H2o Flow: H2o.ai

Introduction to AutoML: Using H2O Flow

Build a Machine learning model without writing a single line of code

Shashvat G
The Startup

--

Photo by Marvin Meyer on Unsplash

Have you ever wanted to play around with Machine learning? Wish you could build a machine learning model without having to write any code? Lack of programming experience is stopping you? Happy Days are here — H2o.ai has a solution for you, it’s called H2o Flow.

It is widely known that the field of Data Science is highly dynamic and there is something new in DS stack every day. The advent of AutoML is certainly a commendable push to this stack. Not only it enables people with zero programming background to create and build an ML model but also it makes the life of Data scientists much easier.

So, What is AutoML?

Well, AutoML is here to stay, an abbreviation for Automated Machine learning that aims to automate training and building of machine learning models. AutoML ensures machine learning is available even to people with no particular background in programming.

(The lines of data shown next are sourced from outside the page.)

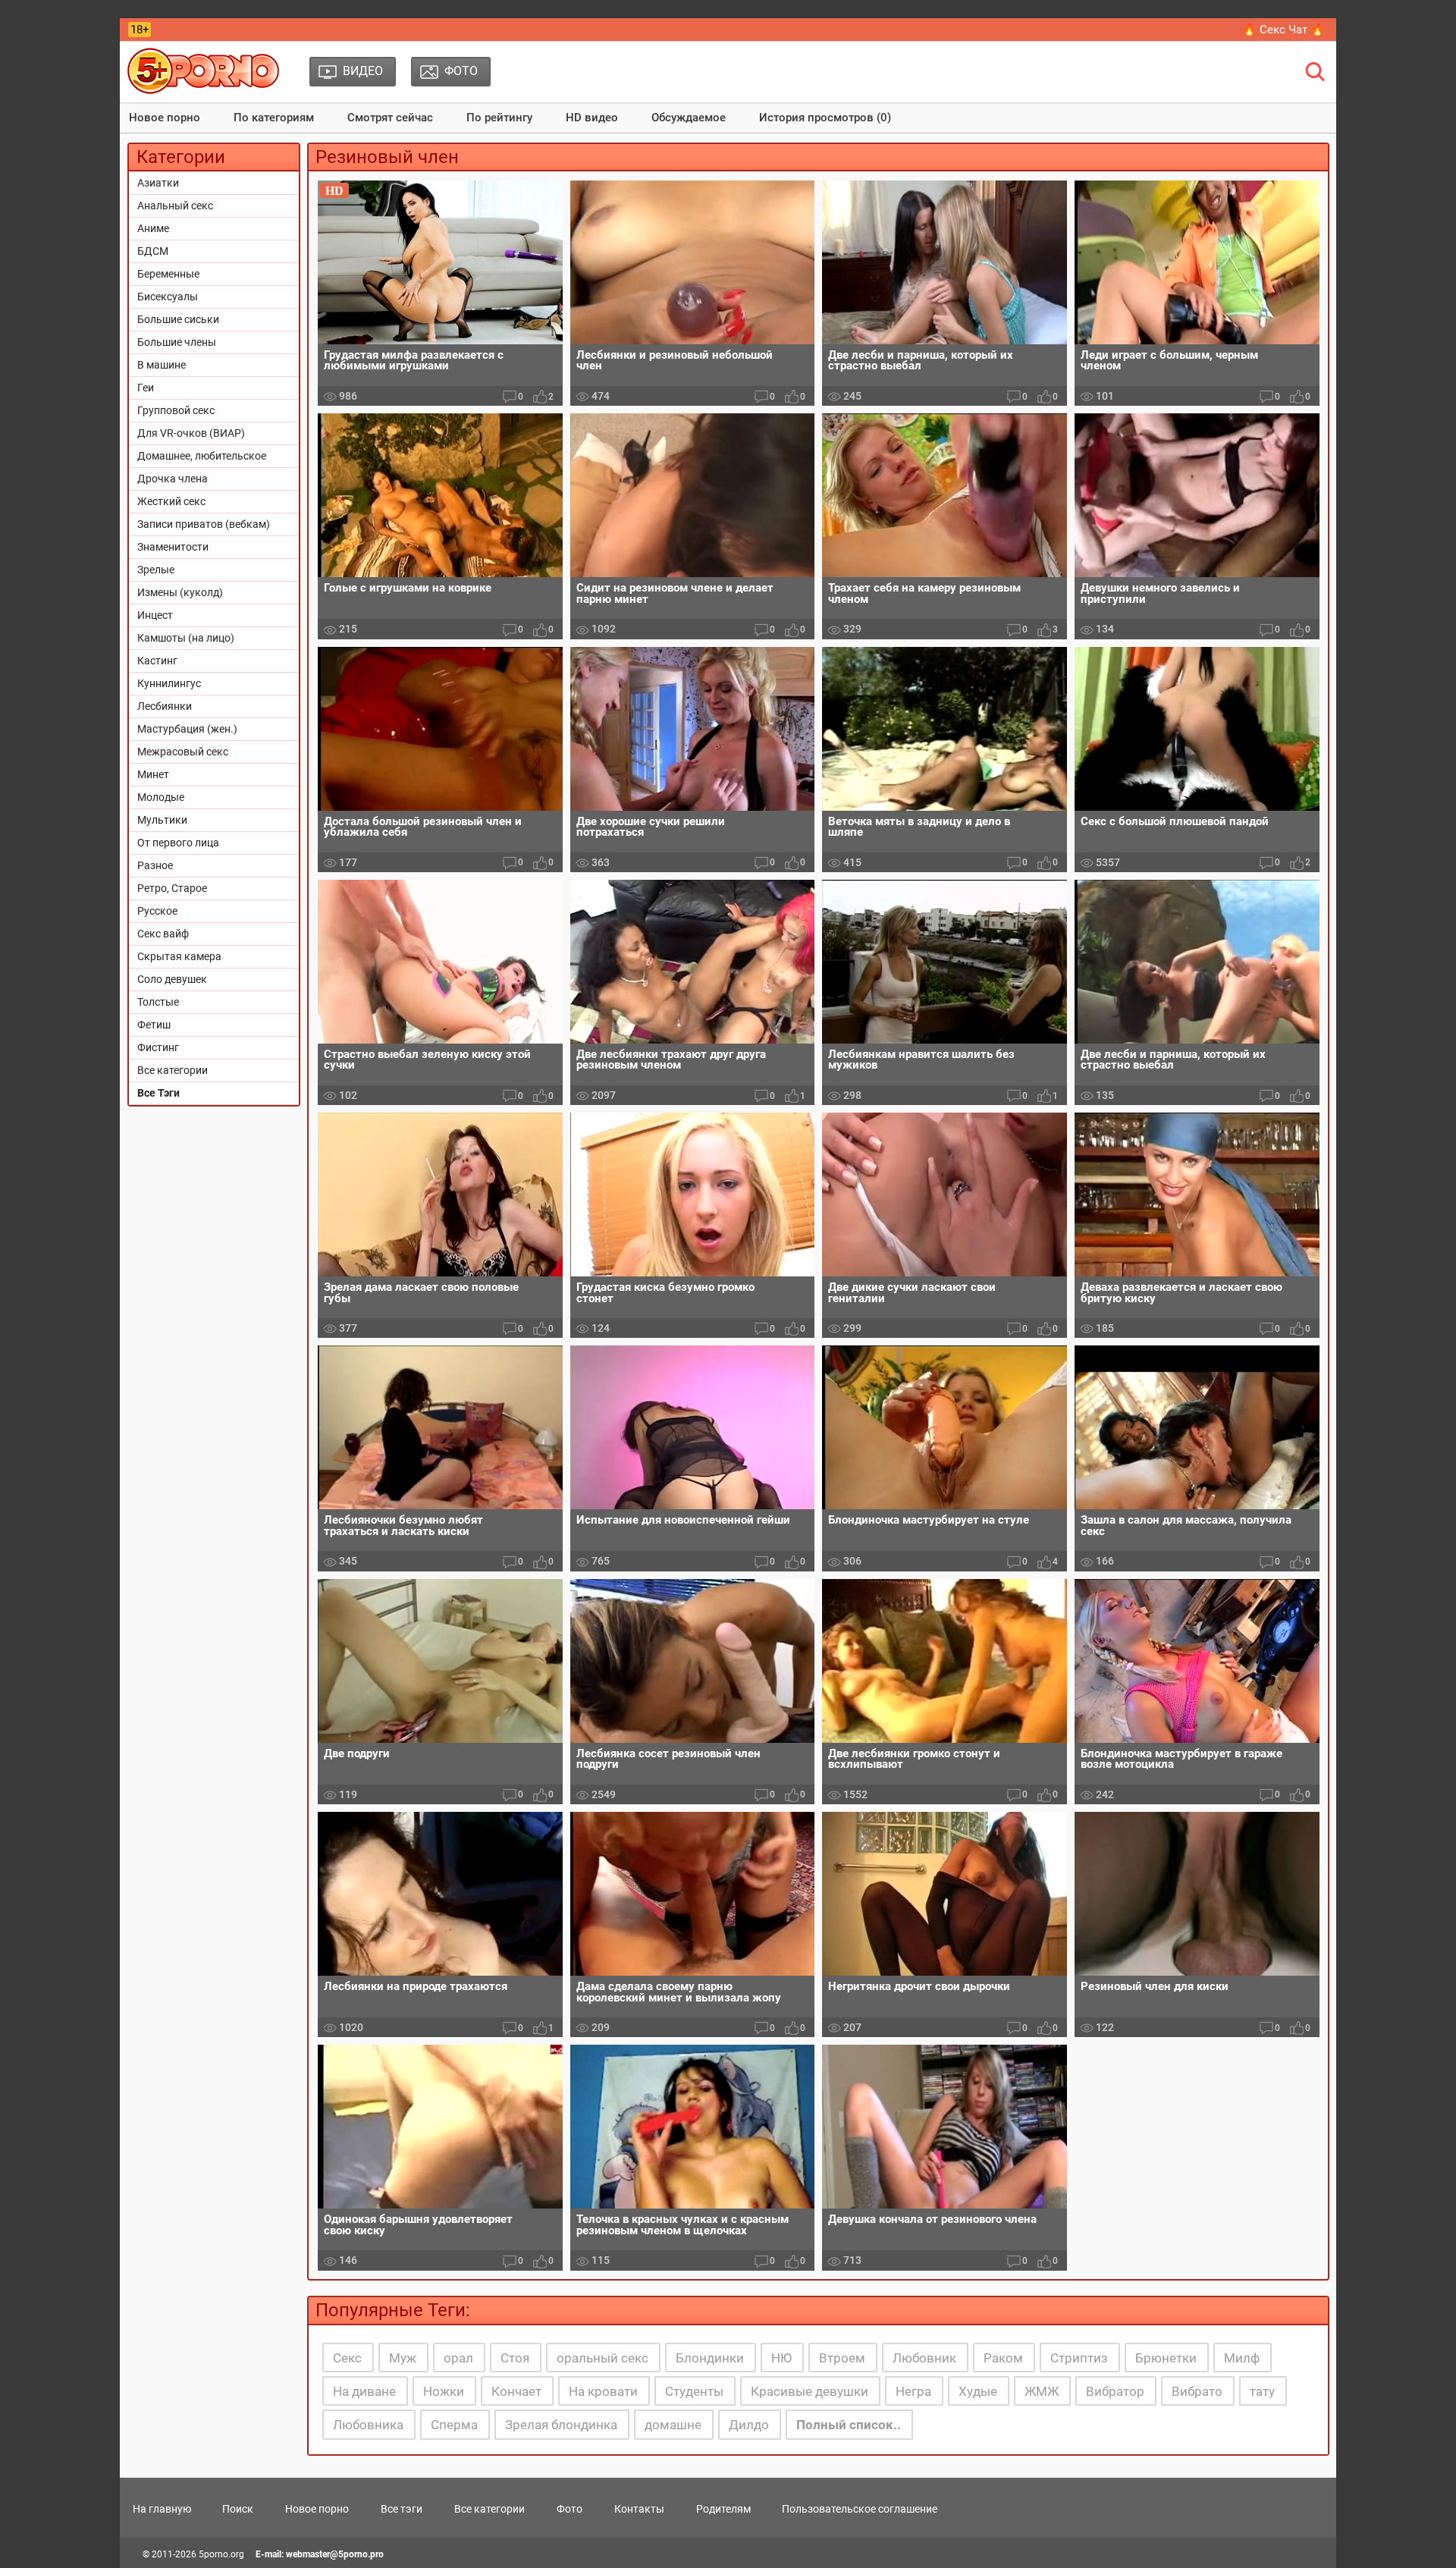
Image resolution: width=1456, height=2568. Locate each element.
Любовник (924, 2358)
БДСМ (152, 251)
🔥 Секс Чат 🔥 (1283, 29)
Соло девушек (172, 979)
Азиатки (158, 183)
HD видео (592, 117)
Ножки (443, 2391)
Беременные (168, 274)
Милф (1242, 2358)
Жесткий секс (171, 501)
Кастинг (157, 661)
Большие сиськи (178, 319)
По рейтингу (499, 117)
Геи (145, 387)
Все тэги (401, 2509)
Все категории (172, 1070)
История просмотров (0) (825, 117)
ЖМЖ (1042, 2391)
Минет (153, 774)
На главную (162, 2509)
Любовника (368, 2424)
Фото (569, 2509)
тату (1262, 2391)
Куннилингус (169, 683)
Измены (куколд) (180, 592)
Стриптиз (1079, 2358)
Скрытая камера (179, 956)
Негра (913, 2391)
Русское (157, 911)
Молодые (160, 797)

Gone are the days when Data scientists needed to build a baseline model from scratch(depending upon the use case, Of course!). Enter AutoML, just a few clicks, and your baseline is ready.

H2O is licensed under the Apache License, Version 2.0 and has a Web User interface called H2o Flow.

Basically, H2o Flow is a web-based interactive tool that allows data selection from various sources, visualization, a seamless environment for model building, prediction, evaluating, and exporting your model. In my opinion, H2o’s core strength is it’s distributed in-memory processing.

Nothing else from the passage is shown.